Problem to work on
Print the data below exactly, but only the lines from the one containing "Task: Click the second heading line 보조 기능 포함)" down to the one containing "Click the grey", inclusive.
━━━ Data for the task
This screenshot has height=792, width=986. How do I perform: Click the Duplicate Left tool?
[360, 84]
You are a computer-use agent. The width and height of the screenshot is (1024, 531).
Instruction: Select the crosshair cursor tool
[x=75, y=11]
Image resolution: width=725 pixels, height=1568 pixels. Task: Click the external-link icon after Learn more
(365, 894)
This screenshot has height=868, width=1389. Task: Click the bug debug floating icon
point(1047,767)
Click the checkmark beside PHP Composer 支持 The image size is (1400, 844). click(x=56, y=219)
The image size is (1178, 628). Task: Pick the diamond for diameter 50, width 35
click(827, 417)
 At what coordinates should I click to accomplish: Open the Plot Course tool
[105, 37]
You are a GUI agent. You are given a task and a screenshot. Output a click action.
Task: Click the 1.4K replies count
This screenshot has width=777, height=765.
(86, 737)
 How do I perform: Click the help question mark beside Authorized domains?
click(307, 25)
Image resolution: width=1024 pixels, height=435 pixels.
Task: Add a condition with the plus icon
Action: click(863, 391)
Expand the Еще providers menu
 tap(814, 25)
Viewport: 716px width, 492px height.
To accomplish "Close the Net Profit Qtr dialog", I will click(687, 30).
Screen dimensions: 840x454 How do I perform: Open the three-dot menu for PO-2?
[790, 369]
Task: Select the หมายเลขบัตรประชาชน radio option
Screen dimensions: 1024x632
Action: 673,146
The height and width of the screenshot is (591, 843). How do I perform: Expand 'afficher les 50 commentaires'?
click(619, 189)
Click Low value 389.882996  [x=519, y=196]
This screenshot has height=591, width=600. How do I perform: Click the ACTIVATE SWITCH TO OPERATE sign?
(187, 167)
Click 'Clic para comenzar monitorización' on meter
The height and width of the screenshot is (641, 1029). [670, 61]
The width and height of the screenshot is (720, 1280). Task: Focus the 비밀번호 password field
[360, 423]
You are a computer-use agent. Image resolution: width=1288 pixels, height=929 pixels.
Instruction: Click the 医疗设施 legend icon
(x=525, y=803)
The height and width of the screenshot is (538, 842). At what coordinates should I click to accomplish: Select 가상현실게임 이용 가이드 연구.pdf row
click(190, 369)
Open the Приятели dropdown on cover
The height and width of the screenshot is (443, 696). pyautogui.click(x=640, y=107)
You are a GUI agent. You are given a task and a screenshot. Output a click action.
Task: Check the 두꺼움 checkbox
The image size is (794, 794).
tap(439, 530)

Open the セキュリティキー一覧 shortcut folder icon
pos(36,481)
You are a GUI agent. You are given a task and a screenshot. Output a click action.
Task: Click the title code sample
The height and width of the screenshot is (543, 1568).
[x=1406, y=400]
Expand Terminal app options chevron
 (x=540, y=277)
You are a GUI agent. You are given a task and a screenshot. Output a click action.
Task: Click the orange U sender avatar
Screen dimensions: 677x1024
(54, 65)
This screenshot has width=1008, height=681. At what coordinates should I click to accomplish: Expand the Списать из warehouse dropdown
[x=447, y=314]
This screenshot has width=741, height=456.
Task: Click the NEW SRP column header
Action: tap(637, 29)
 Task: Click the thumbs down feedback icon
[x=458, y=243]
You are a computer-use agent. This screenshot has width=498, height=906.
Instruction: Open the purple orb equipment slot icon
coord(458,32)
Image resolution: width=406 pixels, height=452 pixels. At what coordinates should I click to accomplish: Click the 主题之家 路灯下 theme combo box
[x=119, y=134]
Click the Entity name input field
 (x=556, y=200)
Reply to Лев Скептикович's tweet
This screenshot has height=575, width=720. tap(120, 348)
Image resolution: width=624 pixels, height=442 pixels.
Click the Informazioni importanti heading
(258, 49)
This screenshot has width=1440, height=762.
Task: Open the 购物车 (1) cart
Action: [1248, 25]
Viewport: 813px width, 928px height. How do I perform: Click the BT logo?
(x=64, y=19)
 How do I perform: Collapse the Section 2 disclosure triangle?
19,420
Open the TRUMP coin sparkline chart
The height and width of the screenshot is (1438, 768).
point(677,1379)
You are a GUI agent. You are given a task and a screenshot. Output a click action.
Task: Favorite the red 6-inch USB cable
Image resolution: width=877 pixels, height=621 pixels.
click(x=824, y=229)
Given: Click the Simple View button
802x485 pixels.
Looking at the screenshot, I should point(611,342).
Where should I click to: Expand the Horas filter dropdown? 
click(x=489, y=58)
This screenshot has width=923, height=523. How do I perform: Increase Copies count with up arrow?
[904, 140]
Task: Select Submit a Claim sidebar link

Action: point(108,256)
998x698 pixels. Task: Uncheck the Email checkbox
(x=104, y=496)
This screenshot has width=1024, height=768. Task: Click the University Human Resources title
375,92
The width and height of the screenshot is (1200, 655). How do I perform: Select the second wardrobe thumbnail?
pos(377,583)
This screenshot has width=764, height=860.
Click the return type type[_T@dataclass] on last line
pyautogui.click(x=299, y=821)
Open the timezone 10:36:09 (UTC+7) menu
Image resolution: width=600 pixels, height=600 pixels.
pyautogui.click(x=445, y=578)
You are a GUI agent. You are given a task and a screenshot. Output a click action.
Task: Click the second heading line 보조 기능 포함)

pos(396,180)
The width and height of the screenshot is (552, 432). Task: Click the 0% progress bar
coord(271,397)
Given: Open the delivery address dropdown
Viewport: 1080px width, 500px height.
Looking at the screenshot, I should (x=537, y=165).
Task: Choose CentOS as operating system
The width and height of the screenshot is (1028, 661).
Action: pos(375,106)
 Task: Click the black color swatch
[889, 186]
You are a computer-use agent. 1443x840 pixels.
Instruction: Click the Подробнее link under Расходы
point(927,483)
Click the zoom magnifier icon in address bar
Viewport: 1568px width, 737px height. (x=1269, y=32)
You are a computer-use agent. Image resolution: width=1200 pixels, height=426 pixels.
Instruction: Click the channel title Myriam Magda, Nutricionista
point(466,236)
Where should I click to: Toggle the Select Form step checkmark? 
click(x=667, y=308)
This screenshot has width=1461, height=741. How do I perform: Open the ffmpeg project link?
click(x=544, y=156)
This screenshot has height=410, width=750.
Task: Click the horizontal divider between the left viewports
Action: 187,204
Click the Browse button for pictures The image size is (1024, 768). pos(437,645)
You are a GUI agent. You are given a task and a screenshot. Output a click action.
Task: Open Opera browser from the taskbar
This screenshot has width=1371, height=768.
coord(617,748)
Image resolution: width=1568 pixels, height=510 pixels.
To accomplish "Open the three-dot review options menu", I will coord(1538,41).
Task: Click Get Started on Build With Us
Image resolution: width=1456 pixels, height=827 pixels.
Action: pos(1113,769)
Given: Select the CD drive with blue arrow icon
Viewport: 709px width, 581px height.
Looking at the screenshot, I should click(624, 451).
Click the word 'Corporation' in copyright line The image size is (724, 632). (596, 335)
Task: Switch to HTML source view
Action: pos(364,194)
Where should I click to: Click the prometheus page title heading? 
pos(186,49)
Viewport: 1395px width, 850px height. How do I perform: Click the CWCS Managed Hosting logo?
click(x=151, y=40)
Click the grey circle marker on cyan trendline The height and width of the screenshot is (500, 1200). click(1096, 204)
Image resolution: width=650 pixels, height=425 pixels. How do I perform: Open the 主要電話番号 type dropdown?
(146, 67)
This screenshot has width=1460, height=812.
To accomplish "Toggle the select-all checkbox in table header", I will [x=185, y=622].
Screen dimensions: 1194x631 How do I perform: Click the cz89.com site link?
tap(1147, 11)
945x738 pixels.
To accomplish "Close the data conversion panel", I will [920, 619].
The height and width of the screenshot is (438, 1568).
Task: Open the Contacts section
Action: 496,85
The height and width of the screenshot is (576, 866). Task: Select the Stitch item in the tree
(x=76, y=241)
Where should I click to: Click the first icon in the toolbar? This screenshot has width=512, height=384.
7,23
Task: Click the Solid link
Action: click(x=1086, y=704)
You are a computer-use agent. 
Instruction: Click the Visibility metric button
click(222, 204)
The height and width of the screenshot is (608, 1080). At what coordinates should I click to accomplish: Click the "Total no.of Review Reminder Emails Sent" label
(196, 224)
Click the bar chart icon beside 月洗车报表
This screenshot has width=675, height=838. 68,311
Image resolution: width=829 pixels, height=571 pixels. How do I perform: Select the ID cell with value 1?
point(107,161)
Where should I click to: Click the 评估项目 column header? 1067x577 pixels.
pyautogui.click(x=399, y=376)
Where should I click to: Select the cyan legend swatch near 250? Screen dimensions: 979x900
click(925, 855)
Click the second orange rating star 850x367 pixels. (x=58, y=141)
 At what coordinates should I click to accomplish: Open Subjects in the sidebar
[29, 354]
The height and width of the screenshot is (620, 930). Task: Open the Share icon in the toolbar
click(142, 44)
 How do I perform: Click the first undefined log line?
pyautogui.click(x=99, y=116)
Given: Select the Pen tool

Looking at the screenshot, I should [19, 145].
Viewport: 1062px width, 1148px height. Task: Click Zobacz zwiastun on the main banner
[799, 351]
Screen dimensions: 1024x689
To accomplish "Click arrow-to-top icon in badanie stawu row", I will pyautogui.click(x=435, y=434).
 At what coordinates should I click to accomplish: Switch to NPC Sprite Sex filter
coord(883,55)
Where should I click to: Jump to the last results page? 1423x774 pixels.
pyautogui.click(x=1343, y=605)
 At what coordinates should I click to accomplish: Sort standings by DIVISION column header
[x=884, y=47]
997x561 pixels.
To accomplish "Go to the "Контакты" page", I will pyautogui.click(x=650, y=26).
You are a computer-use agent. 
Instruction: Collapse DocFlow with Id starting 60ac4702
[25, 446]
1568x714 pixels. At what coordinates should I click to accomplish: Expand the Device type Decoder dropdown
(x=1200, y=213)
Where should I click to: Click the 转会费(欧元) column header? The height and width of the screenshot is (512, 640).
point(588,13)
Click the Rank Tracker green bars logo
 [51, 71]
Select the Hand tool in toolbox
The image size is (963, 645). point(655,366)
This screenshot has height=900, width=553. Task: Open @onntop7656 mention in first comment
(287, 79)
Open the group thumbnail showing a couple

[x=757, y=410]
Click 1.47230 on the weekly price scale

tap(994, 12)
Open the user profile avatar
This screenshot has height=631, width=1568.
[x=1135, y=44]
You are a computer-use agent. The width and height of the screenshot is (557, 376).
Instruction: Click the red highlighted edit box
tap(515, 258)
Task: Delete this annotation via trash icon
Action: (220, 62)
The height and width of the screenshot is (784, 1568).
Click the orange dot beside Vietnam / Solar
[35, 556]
━━━━━━
Written solution
Task: Click the second heading line 보조 기능 포함)

pos(396,180)
The width and height of the screenshot is (552, 432). Task: Click the 0% progress bar
coord(271,397)
Given: Open the delivery address dropdown
Viewport: 1080px width, 500px height.
Looking at the screenshot, I should (x=537, y=165).
Task: Choose CentOS as operating system
The width and height of the screenshot is (1028, 661).
Action: pos(375,106)
 Task: Click the black color swatch
[889, 186]
You are a computer-use agent. 1443x840 pixels.
Instruction: Click the Подробнее link under Расходы
point(927,483)
Click the zoom magnifier icon in address bar
Viewport: 1568px width, 737px height. (x=1269, y=32)
You are a computer-use agent. Image resolution: width=1200 pixels, height=426 pixels.
Instruction: Click the channel title Myriam Magda, Nutricionista
point(466,236)
Where should I click to: Toggle the Select Form step checkmark? 
click(x=667, y=308)
This screenshot has width=1461, height=741. How do I perform: Open the ffmpeg project link?
click(x=544, y=156)
This screenshot has height=410, width=750.
Task: Click the horizontal divider between the left viewports
Action: 187,204
Click the Browse button for pictures The image size is (1024, 768). pos(437,645)
You are a GUI agent. You are given a task and a screenshot. Output a click action.
Task: Open Opera browser from the taskbar
This screenshot has width=1371, height=768.
coord(617,748)
Image resolution: width=1568 pixels, height=510 pixels.
To accomplish "Open the three-dot review options menu", I will coord(1538,41).
Task: Click Get Started on Build With Us
Image resolution: width=1456 pixels, height=827 pixels.
Action: pos(1113,769)
Given: Select the CD drive with blue arrow icon
Viewport: 709px width, 581px height.
Looking at the screenshot, I should click(624, 451).
Click the word 'Corporation' in copyright line The image size is (724, 632). (596, 335)
Task: Switch to HTML source view
Action: pos(364,194)
Where should I click to: Click the prometheus page title heading? 
pos(186,49)
Viewport: 1395px width, 850px height. How do I perform: Click the CWCS Managed Hosting logo?
click(x=151, y=40)
Click the grey circle marker on cyan trendline The height and width of the screenshot is (500, 1200). click(1096, 204)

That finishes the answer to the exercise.